The implantable cardiac defibrillator (ICD) market may be poised to rebound from the black eye it has suffered following recalls and recent lead malfunctions, based on news from the REsynchronization reVErses Remodeling in Systolic left vEntricular dysfunction (REVERSE) trial - intended to establish that patients with mild heart failure may benefit from cardiac resynchronization therapy (CRT).

The data fell short of meeting its primary endpoint, but its overall indications were that ICDs do benefit patients with mild heart failure, a group not currently approved for ICD implant.

That positive interpretation came from REVERSE investigator William Abraham, MD, director of the division of cardiovascular medicine at The Ohio State University Medical Center (Columbus), offered during a conference call sponsored by Bear Stearns (New York) and hosted by med-tech analyst Rick Wise.

The company initially released the data as part of a late-breaking trials session at the American College of Cardiology (Washington) annual meeting.

The study intended to establish that patients with mild heart failure may benefit from CRT, just as those with moderate or severe heart failure do. It failed to meet its primary endpoint — a heart failure clinical composite score at 12 months. And there was enough evidence that the therapy is worth pursuing for this new patient population.

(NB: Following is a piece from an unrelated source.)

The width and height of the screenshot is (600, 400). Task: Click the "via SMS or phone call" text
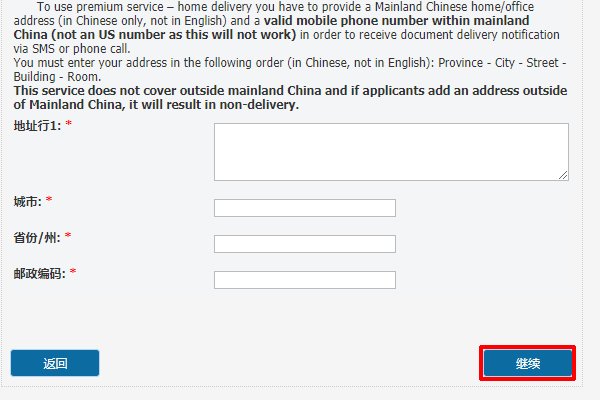point(70,48)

And during the conference call, Abraham explained how important correct interpretation of these REVERSE trial data is to a large number of heart failure patients."There is really more positive news than negative news," said Abraham, who was an investigator for REVERSE. "From the clinical perspective, there are two ways to look at the results. The primary endpoint did not meet its pre-specified analytical plan. If you look beyond that, everything else is clinically meaningful. Patients improved."

He added, "It is a positive, statistically significant finding. It's supported by a marked reduction — 53%, in the risk of heart failure hospitalization. All remodeling parameters were improved. So we have very strong evidence that CRT in Class I and II patients promotes reverse remodeling. The heart gets smaller and stronger and many physicians associate that with improvement in heart failure."

Abraham said that the worst thing that can happen to a heart failure patient is to have a first hospitalization. If a patient's disease is that advanced, mortality chances increase dramatically.

"The current thinking is, you want to do everything you can to delay that first hospitalization," he said. "Virtually nothing else predicts such a bad outcome for heart failure patients. We're trying to treat earlier rather than waiting until those patients are hospitalized." Abraham added that he suspects the REVERSE data will influence physicians who already predisposed to place CRTs in patents with heart failure.

REVERSE results, he said, "are probably enough to recommend a Class IIa or IIb indication for CRT, suggesting it's reasonable to be considered, but not yet strong enough for a Class I indication. It will take larger trials and harder outcomes to get us to a 'must do,' rather than a 'should consider' type of recommendation.

"The Class II population is primed for some market expansion. They're already getting defibrillators. If I'm going to subject my patient to an implanted device, the incremental risk of adding a CRT, rather than just a primary prevention defibrillator, are worth it."

Off-label use poses several problems, not the least of which is reimbursement, he acknowledged: "It requires pre-authorization. We've done that and have been successful in Class II patients. But you generally have to make a case for clinical need."

Reimbursement has be "surprisingly good" with Medicare, but more challenging with third-party payers, "because they can look for any excuse to deny and view this as investigational. But REVERSE will help us. Most third-party payers will respond to peer-reviewed publication of these data but it depends on how the data are presented."